**Exercise description**
Write out only the opening lines of the entries, through the line with "This screenshot has width=1554, height=602.".

[Items listed in a dataset]
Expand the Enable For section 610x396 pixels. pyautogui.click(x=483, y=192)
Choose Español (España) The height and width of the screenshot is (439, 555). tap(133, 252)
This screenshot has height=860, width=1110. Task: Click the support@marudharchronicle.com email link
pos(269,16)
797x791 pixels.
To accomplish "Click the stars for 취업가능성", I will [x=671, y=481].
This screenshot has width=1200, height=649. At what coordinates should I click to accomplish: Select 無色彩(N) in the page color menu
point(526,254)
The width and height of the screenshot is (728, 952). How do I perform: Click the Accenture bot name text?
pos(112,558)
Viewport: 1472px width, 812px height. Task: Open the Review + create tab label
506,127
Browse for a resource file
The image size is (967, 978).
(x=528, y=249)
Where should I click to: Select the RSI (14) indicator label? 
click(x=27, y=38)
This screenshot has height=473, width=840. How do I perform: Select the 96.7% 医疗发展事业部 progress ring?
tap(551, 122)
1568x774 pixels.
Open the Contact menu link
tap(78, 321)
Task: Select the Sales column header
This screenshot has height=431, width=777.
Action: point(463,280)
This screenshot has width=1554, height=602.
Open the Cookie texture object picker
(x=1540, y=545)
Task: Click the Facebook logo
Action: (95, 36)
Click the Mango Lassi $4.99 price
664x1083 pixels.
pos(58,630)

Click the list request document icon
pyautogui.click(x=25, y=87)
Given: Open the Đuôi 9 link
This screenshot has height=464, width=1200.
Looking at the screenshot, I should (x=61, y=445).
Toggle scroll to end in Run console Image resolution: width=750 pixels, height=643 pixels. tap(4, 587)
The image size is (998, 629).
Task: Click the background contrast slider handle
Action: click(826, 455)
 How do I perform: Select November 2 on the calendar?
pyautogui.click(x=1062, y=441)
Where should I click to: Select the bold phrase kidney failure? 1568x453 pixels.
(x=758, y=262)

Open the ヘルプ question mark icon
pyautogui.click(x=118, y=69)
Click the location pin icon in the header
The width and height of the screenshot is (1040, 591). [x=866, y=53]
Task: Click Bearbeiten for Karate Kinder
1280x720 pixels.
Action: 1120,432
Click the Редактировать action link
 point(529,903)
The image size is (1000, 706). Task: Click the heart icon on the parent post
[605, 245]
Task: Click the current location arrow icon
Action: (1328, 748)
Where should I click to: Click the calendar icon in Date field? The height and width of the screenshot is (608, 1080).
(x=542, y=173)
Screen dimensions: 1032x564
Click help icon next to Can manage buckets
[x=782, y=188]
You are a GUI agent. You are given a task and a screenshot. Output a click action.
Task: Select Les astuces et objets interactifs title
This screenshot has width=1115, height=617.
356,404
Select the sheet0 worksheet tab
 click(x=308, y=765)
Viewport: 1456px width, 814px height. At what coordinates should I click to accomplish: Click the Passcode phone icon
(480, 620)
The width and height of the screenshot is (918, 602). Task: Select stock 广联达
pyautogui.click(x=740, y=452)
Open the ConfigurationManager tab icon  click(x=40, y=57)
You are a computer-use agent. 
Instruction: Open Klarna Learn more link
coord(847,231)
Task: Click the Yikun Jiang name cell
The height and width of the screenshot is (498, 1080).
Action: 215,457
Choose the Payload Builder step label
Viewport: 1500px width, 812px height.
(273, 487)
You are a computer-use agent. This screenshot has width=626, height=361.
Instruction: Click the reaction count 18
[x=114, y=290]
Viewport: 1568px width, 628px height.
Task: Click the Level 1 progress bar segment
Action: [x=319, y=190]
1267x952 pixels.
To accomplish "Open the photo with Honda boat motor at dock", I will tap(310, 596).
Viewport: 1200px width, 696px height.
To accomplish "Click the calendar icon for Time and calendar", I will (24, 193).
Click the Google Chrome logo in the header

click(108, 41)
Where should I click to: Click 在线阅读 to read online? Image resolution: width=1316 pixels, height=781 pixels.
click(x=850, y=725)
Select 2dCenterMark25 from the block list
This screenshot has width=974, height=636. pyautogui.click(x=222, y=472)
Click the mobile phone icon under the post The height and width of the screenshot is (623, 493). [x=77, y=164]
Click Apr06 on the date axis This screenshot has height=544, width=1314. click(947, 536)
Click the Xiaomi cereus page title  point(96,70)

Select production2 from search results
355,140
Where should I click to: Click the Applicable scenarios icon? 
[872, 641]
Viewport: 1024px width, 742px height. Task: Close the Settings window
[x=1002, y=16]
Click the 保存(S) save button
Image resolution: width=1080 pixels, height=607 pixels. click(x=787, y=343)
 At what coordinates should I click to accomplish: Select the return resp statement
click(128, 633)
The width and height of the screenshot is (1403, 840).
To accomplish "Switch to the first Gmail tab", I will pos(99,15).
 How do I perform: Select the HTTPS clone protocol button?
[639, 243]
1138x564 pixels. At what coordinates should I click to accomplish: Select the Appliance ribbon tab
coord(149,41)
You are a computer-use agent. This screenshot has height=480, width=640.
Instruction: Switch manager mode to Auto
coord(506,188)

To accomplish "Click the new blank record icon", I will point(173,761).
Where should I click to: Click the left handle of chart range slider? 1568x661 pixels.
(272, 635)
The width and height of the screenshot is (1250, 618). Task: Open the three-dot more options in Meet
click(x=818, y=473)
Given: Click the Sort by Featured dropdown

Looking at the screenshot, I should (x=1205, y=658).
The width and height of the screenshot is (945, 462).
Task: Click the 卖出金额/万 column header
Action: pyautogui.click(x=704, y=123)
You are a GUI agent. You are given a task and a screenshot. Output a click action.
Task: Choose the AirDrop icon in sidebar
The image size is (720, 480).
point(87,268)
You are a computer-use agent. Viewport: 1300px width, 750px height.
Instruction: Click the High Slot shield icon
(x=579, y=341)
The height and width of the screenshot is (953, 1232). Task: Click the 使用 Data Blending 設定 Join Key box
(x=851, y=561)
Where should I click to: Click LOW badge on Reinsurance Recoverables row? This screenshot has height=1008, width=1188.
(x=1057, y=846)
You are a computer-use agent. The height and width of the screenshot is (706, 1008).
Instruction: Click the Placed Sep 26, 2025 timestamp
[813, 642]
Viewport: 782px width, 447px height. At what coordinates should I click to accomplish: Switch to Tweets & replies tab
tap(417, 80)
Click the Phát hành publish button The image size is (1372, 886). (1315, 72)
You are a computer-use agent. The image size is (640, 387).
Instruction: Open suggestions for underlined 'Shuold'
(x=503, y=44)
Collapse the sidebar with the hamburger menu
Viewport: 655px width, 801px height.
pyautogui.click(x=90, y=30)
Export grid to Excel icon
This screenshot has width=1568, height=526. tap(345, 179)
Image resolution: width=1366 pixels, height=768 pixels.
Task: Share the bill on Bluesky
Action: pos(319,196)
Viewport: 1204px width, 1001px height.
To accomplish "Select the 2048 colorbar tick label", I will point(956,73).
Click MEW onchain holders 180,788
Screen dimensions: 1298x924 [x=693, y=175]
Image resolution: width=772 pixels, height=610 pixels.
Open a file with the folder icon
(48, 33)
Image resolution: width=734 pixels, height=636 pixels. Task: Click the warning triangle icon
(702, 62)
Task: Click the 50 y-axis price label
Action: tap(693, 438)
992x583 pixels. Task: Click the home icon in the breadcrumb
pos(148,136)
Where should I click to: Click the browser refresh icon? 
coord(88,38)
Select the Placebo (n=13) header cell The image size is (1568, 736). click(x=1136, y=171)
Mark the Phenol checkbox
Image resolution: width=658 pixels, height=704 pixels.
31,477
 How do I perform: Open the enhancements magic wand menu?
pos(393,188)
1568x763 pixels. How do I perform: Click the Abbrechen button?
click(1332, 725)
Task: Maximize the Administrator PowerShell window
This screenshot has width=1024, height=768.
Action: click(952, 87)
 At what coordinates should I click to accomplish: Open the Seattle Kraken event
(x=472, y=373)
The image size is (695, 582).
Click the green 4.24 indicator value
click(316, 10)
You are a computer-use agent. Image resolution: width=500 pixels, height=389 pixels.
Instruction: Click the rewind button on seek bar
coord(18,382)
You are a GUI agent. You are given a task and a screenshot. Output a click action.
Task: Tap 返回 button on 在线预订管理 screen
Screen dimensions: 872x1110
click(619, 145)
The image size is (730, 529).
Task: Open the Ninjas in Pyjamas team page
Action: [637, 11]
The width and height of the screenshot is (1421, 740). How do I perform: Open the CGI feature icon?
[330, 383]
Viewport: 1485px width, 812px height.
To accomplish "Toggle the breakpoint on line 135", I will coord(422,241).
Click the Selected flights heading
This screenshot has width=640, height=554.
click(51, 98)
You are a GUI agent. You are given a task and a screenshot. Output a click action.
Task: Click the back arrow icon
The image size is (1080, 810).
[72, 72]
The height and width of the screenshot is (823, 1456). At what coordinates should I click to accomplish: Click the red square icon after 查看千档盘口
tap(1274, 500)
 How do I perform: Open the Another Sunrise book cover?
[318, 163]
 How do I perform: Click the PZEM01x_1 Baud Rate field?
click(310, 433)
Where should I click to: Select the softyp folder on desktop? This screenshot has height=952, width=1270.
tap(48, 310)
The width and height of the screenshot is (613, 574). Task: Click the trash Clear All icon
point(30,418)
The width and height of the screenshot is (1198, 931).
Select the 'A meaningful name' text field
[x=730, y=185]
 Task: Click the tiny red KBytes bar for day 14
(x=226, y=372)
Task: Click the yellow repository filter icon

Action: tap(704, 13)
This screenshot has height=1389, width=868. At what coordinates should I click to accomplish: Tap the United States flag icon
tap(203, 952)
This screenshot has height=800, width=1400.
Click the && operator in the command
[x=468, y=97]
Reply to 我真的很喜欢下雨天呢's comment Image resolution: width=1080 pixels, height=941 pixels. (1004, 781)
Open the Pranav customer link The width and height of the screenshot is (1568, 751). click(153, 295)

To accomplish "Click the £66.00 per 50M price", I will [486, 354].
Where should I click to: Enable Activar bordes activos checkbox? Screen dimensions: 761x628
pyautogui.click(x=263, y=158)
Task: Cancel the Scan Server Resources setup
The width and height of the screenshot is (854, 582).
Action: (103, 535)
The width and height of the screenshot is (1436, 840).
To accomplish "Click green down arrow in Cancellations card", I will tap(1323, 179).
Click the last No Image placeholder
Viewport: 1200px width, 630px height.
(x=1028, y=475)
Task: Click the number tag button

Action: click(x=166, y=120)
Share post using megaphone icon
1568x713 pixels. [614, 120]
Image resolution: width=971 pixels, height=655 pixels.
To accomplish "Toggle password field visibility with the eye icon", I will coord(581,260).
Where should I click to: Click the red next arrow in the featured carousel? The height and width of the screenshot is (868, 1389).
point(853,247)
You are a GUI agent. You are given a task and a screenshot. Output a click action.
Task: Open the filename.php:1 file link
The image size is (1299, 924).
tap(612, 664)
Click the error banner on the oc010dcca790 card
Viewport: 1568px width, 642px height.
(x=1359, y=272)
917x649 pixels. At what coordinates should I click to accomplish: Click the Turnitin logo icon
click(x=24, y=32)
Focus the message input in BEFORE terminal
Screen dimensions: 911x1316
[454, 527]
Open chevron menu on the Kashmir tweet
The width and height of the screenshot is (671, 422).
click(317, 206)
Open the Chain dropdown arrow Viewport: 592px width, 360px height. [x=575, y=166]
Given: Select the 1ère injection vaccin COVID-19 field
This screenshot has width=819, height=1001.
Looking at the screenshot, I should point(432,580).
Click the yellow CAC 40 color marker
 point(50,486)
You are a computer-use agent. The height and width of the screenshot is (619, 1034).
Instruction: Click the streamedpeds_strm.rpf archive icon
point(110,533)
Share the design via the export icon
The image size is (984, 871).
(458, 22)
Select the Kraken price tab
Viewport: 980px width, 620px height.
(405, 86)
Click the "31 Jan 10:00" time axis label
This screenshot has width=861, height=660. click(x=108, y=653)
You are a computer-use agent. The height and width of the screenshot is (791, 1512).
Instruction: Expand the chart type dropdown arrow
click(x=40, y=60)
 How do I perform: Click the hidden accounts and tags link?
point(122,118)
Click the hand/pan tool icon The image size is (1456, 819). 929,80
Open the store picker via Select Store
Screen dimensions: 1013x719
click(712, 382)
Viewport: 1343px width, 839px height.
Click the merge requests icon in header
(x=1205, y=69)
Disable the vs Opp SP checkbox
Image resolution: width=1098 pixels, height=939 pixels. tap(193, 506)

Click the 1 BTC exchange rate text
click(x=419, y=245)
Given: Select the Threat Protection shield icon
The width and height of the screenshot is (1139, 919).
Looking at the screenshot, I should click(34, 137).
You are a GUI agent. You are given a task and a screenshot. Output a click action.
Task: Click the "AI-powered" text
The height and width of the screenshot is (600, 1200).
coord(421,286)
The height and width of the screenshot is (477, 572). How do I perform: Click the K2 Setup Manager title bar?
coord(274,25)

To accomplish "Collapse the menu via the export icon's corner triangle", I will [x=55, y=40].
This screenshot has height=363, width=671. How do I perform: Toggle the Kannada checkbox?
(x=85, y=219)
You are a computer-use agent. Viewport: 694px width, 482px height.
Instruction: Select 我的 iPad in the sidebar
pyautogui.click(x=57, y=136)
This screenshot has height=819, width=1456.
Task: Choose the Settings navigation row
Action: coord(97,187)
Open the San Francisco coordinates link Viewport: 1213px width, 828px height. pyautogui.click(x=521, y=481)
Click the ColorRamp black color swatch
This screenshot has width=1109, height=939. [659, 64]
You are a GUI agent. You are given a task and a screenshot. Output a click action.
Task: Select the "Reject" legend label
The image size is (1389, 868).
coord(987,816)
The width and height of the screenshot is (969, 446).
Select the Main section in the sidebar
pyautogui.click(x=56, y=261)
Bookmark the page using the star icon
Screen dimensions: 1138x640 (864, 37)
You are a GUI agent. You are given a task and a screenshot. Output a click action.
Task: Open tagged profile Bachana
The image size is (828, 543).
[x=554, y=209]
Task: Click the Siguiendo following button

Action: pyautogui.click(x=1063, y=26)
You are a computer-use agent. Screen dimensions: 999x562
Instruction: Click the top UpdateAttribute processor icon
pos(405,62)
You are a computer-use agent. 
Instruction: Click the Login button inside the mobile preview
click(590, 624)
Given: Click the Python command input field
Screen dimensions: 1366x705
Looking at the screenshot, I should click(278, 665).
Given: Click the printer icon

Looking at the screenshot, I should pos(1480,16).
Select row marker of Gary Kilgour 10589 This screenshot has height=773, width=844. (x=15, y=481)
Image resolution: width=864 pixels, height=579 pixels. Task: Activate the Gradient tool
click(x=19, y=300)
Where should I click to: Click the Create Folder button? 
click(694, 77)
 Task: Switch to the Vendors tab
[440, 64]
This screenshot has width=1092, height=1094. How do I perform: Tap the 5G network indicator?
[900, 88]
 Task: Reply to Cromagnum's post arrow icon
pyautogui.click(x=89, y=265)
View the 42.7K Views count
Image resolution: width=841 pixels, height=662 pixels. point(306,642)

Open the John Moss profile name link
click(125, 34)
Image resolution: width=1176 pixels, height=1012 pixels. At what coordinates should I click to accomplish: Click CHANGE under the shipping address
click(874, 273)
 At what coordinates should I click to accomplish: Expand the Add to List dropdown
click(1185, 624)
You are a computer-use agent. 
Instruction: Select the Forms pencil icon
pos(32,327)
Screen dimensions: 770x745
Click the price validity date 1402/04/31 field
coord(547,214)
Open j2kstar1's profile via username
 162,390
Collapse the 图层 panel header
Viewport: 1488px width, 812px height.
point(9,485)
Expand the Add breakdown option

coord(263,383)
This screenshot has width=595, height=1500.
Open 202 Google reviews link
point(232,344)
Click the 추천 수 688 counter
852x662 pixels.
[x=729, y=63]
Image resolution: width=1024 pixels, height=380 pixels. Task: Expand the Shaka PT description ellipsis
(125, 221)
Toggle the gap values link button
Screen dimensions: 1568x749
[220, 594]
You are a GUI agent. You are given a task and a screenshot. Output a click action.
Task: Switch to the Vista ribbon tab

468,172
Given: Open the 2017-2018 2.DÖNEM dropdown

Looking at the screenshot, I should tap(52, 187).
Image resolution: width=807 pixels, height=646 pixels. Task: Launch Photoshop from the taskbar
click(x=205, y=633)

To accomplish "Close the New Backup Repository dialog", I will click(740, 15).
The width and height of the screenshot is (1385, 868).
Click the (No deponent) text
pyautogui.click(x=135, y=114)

**Your solution**
Expand the Enable For section 610x396 pixels. pyautogui.click(x=483, y=192)
Choose Español (España) The height and width of the screenshot is (439, 555). tap(133, 252)
This screenshot has height=860, width=1110. Task: Click the support@marudharchronicle.com email link
pos(269,16)
797x791 pixels.
To accomplish "Click the stars for 취업가능성", I will [x=671, y=481].
This screenshot has width=1200, height=649. At what coordinates should I click to accomplish: Select 無色彩(N) in the page color menu
point(526,254)
The width and height of the screenshot is (728, 952). How do I perform: Click the Accenture bot name text?
pos(112,558)
Viewport: 1472px width, 812px height. Task: Open the Review + create tab label
506,127
Browse for a resource file
The image size is (967, 978).
(x=528, y=249)
Where should I click to: Select the RSI (14) indicator label? 
click(x=27, y=38)
This screenshot has height=473, width=840. How do I perform: Select the 96.7% 医疗发展事业部 progress ring?
tap(551, 122)
1568x774 pixels.
Open the Contact menu link
tap(78, 321)
Task: Select the Sales column header
This screenshot has height=431, width=777.
Action: point(463,280)
This screenshot has width=1554, height=602.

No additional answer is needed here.